Gary Thompson, left, and Paul Zukerberg stand outside the District’s U.S. Courthouse on Thursday after oral arguments. (Mike DeBonis/The Washington Post)

Updated 5/30 to correct that the ballot said the first attorney general election would take place in 2014, not 2017.

The District’s elected council and its courts have not been kind recently to plans, passed by voters in 2010, to start electing the city’s attorney general.

First, lawmakers moved last year to delay the election until at least 2018 and have so far failed to act on efforts to reverse the delay. And, earlier this year, a Superior Court judge rejected a bid by lawyer and potential candidate Paul Zukerberg to restore the 2014 election.

Now it appears Zukerberg might have found some sympathetic ears in the D.C. Court of Appeals, the District’s highest court, raising the possibility that voters might still be allowed to cast ballots this year for the city’s top legal official.

An appeals court panel sharply questioned a city lawyer Thursday who argued against Zukerberg’s lawsuit. At least two of the three judges hearing the case expressed serious reservations to Assistant Attorney General Richard S. Love, who argued the case on behalf of the District government.

At the crux of the case is a conflict between the charter amendment passed by the the council and presented to D.C. voters, which calls for the attorney general to be elected “after Jan. 1, 2014,” and summary language presented to voters that said, unequivocally, that the election would take place in 2014.

If the court interprets that the charter amendment required the first election to take place in 2014, then the council could not have legally acted to delay it.
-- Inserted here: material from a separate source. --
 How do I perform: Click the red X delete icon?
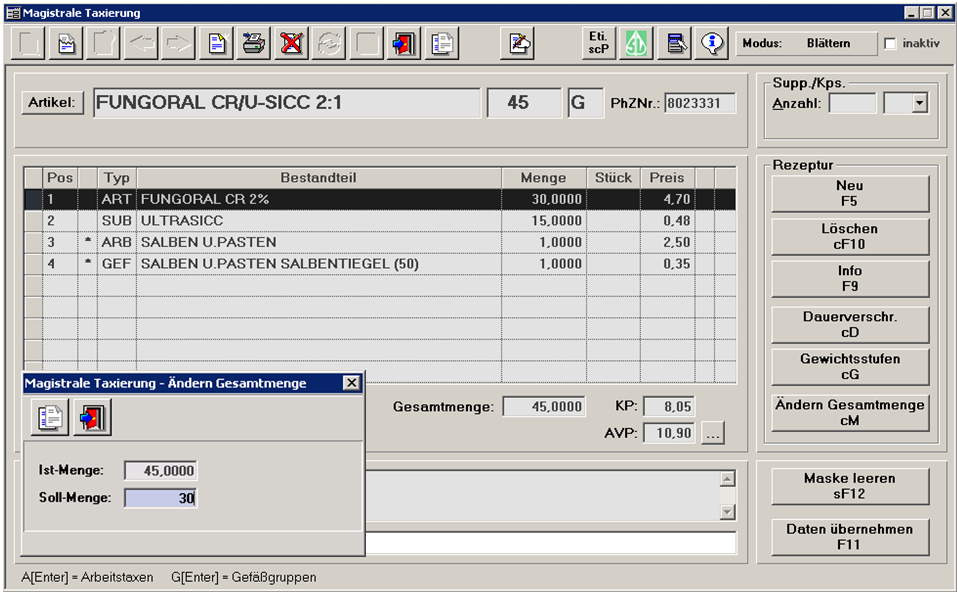pyautogui.click(x=292, y=44)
And two of the three judges, in their questioning, indicated they were skeptical that the amendment was as clear in permitting a delay as the city has argued.

Both judges Catharine Friend Easterly and Roy W. McLeese III indicated that they believed that the “after Jan. 1, 2014″ language was ambiguous, despite Love arguing otherwise. (A third judge, Corinne Beckwith, spoke only once during the arguments and did not betray any particular sympathies.)
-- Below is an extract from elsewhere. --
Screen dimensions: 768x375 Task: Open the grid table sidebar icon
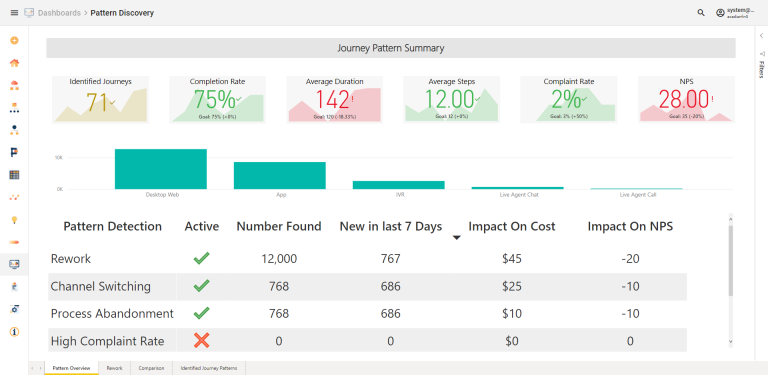[x=14, y=175]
Easterly, for instance, asked whether the council would be within its rights to delay the election 100 years or 200 years if it wished. Love maintained that the council deliberately used “open-ended” language permitting any sort of delay.

Later, McLeese raised the analogy of a father telling his son, headed out to a school dance, that he must “come home after the dance.” “Does that mean if he comes home in 2018, that’s fine?” McLeese asked.

Both judges said suggested they would be taking a close look at the legislative history behind the charter amendment — trying to discern not only the intent of the lawmakers who voted to put the measure on the ballot, but also the voters who cast those ballots.

Easterly said she thought city lawyers were being unduly “dismissive” of the electorate’s intent. “What I hear you say is, it really doesn’t matter what the voters thought they were voting for,” she said.

Said Love, “A reasonable lay voter should know that what they are voting on is the enactment, not the summary” —  in other words, it does not matter that the language actually appearing on the ballot said the first AG election would take place in 2014.

Love ran into further trouble with Easterly after she brought up a memorandum sent by D.C. Council member Phil Mendelson, then an at-large member, explaining changes made to the charter amendment before a final council vote. The memorandum, Easterly suggested, clarified that the council intended that the first election take place in 2014, not at a future date to be determined.

In response, Love dismissed the memo as the “statement of a single legislator.”

“I’m sorry, but it’s not the statement of a single legislator,” Easterly shot back, noting that Mendelson crafted the charter amendment and shepherded it through the council.

Zukerberg’s attorney, Gary Thompson, faced thorough but less hostile questioning. Much of it centered on what the appeals court could do should it determine that the charter amendment demands an attorney general election in 2014.

After the arguments, Thompson said he was pleased the “judges were asking the right questions” but said quick action would be necessary to get an attorney general elected by year’s end.

Under the charter amendment, the attorney general must be elected in a partisan race, and under a recent opinion from current Attorney General Irvin B. Nathan, that means holding both party primaries and a general election. Some of those opposing the election delay have suggested the primary could be held concurrently with the Nov. 4 general election, but another citywide election would have to be scheduled after that.

Regardless, even if the appeals court rules in Zukerberg’s favor, further delays are possible. The matter would likely be sent back to a trial judge for further action, and the city could also still seek a review by the full appeals court.